Saturday, January 10, 2009

Sunrises v. Sunsets

Sunsets are a lot more attractive that sunrises. I don't understand why, but there are always, or generally, much better colors at sunset. Some people may claim that this has to do with physics, but I would argue it's just a matter of character. But I've decided I like sunrises more than sunsets, overall. Sunsets are just a little too fleeting, if you know what I mean. Sunrises are still attractive, but they seem a little more down to earth, a little more substantive, a little more encouraging. I was on the staff of the literary magazine for my high school in 2003, and mostly helped to judge the poetry and short story competitions. Let me tell you, a lot of junk gets written in high schools. The sad part is that the people who write it must feel like it's good. Anyway, I wrote two poems for the literary magazine. One because each member of the staff was asked to submit one, and one to submit to the poetry competition under a fake name. See, other staff members went around to all the English classes to announce the contest, and by the time they came to my class, they'd invented a rule that poems couldn't be about suicide. So I wrote a poem which I titled "Suicide" and submitted it under the name of Hester Nesbit. It had essentially nothing to do with death, other than that it began and ended with the line "I have no fear of death." I also submitted a story as Hester Nesbit to the short story contest, it was intentionally terrible but written in a way that the other members of the staff might think it was good. I wanted to see what they'd do with it. Unfortunately, there was only one other kid there when we judged the short stories, and he said he really liked it, but Mr. Filmore, our adviser, pointed out that it didn't have any kind of a plot in any way. And the kid said, Oh, I guess that's true. Mr. Filmore asked me what I thought about it, and I said I liked one sentence (I did) but the rest was pretty terrible (it was). Which was the end of that story. "Suicide" didn't win any prizes either, though it probably should have. It wasn't that great, but really, when 9 out of 10 poems are:

I hate the world.
Everyone else sucks.
You're all losers and
can go to hell for all
I care because you are
stupid and don't understand
me. My boyfriend said he
cared but then he was
with that slut the next
night so I just said
f*** you and flipped him
off.

Sorry for the language, but that's a direct quote. Or close enough to a direct quote to justify the language, though I did at least edit that one bit. (I really do try to be sensitive.) "Suicide" just got thrown out with these type of poems by every one else on the staff, and I couldn't say much because I didn't want Hester Nesbit to win the $20 Barnes and Noble gift certificate.
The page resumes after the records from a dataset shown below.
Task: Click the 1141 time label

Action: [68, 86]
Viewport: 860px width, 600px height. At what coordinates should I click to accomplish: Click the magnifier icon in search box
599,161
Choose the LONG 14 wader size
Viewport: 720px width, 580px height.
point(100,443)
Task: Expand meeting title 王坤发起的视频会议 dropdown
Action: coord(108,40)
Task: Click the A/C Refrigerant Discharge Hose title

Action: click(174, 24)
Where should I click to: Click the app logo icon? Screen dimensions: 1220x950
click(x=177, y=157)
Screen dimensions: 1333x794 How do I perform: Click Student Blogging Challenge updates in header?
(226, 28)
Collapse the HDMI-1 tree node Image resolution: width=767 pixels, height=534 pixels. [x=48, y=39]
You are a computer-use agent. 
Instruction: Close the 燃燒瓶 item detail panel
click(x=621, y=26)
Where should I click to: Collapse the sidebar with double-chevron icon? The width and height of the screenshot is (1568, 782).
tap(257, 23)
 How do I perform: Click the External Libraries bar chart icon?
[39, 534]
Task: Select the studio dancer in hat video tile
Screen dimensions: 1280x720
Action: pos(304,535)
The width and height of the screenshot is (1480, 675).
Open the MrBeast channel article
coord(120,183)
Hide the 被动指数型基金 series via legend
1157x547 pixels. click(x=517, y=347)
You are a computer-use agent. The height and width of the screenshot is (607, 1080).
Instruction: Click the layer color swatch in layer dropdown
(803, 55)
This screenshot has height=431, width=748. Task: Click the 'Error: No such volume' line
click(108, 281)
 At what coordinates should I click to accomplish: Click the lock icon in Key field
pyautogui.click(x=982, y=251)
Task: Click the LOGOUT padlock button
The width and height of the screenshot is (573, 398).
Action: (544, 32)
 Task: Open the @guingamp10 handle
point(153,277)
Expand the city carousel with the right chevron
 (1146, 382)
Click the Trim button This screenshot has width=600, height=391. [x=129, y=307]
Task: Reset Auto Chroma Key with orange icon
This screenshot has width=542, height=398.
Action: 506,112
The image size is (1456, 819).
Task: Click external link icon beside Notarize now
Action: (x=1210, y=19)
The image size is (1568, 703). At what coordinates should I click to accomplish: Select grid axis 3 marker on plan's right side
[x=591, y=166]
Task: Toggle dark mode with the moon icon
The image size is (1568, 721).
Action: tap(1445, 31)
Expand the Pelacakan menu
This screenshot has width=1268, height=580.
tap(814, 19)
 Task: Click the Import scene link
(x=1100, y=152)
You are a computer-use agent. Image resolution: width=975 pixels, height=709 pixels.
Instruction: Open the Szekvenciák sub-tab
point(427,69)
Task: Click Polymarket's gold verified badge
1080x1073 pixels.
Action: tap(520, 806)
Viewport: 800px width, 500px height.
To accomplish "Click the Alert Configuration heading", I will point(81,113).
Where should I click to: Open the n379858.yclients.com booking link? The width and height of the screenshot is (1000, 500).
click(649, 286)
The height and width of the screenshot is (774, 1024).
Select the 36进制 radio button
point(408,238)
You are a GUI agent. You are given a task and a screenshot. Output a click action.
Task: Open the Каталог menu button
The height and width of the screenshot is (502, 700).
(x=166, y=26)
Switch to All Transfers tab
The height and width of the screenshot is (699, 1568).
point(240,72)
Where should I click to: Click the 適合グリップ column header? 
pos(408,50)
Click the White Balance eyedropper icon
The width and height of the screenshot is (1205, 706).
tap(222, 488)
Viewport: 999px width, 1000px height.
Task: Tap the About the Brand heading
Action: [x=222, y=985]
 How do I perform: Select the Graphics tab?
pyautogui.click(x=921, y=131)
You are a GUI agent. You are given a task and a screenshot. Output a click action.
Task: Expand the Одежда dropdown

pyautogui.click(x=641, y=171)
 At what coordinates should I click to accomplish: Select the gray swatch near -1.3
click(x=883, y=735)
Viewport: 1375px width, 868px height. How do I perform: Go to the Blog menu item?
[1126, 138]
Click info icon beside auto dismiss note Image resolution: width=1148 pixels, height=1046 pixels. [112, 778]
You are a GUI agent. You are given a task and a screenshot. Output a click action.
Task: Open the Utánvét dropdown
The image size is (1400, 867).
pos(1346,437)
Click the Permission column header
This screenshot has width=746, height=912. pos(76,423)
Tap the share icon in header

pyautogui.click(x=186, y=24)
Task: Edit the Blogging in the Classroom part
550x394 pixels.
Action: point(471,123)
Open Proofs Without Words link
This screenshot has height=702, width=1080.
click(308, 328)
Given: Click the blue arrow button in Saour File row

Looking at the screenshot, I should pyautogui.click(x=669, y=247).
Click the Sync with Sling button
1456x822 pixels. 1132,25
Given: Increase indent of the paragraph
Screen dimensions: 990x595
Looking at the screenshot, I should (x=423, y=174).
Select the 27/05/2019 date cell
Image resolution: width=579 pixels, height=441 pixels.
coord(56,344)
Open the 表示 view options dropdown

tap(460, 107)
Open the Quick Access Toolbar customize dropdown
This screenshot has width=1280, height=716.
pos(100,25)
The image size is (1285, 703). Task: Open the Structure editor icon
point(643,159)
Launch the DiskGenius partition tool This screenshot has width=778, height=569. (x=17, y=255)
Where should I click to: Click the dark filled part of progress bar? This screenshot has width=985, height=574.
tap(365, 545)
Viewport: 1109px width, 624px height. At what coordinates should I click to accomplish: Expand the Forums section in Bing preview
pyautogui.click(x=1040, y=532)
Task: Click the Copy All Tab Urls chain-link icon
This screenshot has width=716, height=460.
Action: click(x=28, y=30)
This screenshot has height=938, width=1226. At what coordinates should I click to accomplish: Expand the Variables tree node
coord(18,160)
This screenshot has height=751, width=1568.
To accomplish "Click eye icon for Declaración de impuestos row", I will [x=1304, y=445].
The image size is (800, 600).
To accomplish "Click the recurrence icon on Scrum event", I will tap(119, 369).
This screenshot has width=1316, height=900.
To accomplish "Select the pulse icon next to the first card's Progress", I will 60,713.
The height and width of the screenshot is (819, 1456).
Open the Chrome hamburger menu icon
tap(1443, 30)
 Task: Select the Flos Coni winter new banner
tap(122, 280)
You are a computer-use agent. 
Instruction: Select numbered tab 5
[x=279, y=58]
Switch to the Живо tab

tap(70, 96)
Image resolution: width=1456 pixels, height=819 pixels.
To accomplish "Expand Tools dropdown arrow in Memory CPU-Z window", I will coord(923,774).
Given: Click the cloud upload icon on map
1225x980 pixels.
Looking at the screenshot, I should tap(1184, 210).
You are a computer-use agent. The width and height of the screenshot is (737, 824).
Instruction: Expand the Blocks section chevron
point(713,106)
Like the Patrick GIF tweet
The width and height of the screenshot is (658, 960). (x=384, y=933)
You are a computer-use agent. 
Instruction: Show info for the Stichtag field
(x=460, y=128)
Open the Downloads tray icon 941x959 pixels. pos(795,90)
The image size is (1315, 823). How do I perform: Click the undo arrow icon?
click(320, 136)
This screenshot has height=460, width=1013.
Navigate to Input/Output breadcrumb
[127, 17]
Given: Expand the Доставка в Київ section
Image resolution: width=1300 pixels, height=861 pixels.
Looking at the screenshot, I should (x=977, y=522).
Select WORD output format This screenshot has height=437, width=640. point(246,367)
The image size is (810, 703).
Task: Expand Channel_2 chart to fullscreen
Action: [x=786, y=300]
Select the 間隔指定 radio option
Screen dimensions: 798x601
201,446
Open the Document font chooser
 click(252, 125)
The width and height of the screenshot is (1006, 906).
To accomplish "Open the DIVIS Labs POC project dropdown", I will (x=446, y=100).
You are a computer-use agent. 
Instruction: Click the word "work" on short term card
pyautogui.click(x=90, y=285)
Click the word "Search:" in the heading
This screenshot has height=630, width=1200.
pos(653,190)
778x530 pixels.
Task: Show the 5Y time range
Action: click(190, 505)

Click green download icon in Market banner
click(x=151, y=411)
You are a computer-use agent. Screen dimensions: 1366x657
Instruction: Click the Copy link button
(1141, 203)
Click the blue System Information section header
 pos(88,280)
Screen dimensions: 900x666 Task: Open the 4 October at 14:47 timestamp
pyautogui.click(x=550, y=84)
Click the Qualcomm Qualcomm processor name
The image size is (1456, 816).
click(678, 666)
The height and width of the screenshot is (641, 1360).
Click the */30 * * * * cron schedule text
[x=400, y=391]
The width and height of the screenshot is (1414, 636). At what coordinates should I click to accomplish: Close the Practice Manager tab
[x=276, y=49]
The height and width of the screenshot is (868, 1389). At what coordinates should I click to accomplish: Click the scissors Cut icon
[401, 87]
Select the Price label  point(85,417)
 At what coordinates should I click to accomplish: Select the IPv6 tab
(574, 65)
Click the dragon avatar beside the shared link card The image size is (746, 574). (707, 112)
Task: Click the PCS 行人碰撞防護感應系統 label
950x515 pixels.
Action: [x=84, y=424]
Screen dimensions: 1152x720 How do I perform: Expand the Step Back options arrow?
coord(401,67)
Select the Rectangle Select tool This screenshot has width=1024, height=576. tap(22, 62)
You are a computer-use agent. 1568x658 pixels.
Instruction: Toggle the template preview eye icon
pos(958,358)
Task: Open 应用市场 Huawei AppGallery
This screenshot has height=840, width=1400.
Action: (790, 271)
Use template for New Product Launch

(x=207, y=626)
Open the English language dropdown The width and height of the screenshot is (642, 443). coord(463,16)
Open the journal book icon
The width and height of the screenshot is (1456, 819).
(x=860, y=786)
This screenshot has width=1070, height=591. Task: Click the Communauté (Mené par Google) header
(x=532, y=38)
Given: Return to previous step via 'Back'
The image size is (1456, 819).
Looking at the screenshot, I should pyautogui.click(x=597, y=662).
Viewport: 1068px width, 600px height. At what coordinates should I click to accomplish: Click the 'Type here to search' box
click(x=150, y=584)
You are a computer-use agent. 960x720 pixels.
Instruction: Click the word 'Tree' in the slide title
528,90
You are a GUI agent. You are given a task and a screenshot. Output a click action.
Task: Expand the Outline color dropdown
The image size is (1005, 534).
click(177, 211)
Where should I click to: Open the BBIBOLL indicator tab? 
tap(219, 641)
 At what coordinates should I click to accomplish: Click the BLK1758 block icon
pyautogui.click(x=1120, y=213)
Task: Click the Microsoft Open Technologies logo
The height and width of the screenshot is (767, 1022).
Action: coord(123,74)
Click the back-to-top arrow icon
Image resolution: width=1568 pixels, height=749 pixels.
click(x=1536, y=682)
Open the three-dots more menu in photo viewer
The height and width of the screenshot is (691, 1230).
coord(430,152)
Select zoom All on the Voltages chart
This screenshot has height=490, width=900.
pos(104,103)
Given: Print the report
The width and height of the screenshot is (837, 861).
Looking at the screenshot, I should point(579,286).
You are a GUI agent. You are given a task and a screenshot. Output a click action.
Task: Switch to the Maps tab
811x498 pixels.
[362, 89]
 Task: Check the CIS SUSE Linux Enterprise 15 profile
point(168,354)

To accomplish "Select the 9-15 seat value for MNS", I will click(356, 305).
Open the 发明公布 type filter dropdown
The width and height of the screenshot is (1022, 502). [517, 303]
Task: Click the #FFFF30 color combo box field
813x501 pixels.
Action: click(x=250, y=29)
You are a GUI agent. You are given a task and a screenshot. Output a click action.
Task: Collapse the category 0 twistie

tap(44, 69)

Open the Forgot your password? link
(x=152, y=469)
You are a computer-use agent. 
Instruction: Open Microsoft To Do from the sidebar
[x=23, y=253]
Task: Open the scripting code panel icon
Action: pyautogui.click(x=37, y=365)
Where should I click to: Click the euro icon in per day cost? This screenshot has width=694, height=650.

But back to sunrises - the poem I submitted under my own name was in part about a sunrise, and I titled it WINTERS COMING in all caps like that. The idea was that, given that the opening lines talked about snow, you'd initially think of the title as a possessive - Winter's coming - but then you'd realize that there wasn't an apostrophe, so maybe a direct reading, with coming serving as an adjective modifying multiple winters, could be intended. Which was about half of the poem's merit - leading thoughts from a single winter to many, from present to future. I'd reproduce the poem here, but I'd rather not. Really, I don't like it much. But get this - whoever typed up this poem for the literary magazine decided to "edit" it and corrected my title, so that in its published form, it's titled "Winter's Coming." They also changed the damns in Hester's story to darns. This only made it even worse, and it should never have been published, but they only had three or four stories submitted, so they printed them all.

The saddest thing I've ever seen in my life was an article in the Spanish Fork Press about a local woman who'd won a poetry competition. This was all fine, but when I went on to read the article, it turned out it was an online poetry contest that she'd entered, and within just a couple days she got an email announcing that she'd won and they wanted to publish her poem! She could even purchase a leather bound, archival quality volume with gold-colored edging featuring her poem with the other winners! And she could purchase multiple copies to give to her friends and relatives so that they could recognize her achievement! And she could buy a trophy for her 1st place poem! They article featured a photo of her being (mock)presented this trophy by her son or someone. She probably also bought several copies of the book. They printed her award-winning poem, and it looked about like the kind of poem that most often wins poetry contests - really really bad, but acting like it was good. I've never claimed to be a good poet (which is probably a lie), but I've got a pretty good eye for really bad poems, and this one was among the worst. I was heart-broken to imagine her celebrating her victory and contacting the local paper to have them write a story about it. But I'm sure she's still very proud of her poem and her achievement, and has never regretted spending potentially hundreds of dollars on archival quality volumes of poetry and trophies, so there's maybe no reason to be sad at all.

This is all on my mind in part because, as Chandler pointed out, most of the poets we're likely to find in Argentina will be pretty mediocre at best. But I think the purpose isn't to find good poetry or bad poetry or to make any kind of judgment of poetry - but in sharing poetry as a way to meet random interesting people. And moving away from poetry as art to poetry as human.